= Van Ling =

American visual effects supervisor

Van Ling is a visual effects supervisor, film producer and creator of DVD menus for many popular movies, including the Star Wars DVDs.

== Biography ==
Ling graduated summa cum laude from the USC School of Cinema-Television. He began his career as a visual effects supervisor for The Abyss and became head of production on Lightstorm Entertainment, for which he continued with many major motion pictures and television, including Titanic, Terminator 2: Judgment Day, The Walking Dead, Starship Troopers, Dr. Dolittle, Vanilla Sky and many others.
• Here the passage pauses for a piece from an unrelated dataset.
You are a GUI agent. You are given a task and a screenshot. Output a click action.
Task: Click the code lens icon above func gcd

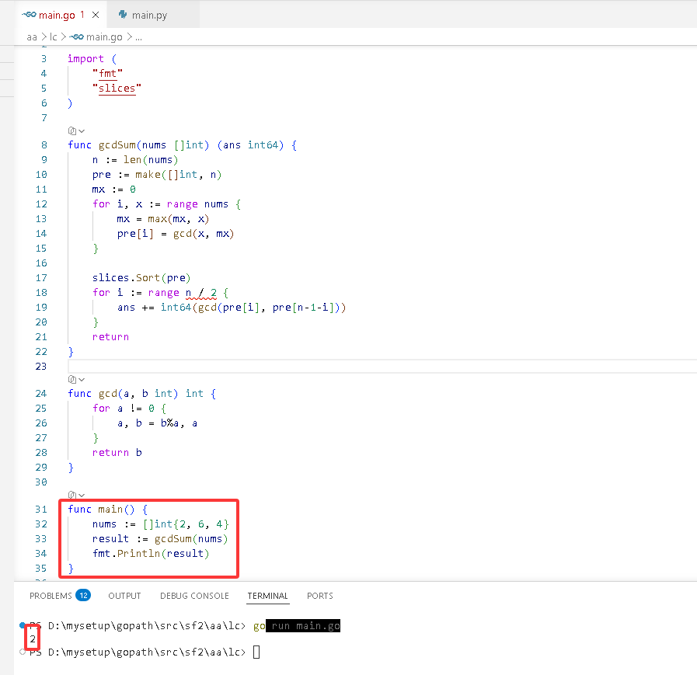(x=72, y=380)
He had a brief cameo in James Cameron's 1997 blockbuster Titanic, as the Chinese man, who was in real-life, a Chinese passenger booked under the name of Fang Lang (original name Wing Sun Fong, 方榮山), whom Fifth Officer Harold Lowe rescued from the sea.

Van is also an active member of the Visual Effect Branch of the Academy of Motion Picture Arts and Sciences, the Producers Guild of America and the Visual Effects Society, the latter in which he served six terms as Board of Directors.

He wrote and directed Cliffs of Freedom, an indie drama film starring Christopher Plummer, Billy Zane, Lance Henriksen, Tania Raymonde, Jan Uddin, Raza Jaffrey, Patti LuPone, Costas Mandylor, and Kevin Corrigan.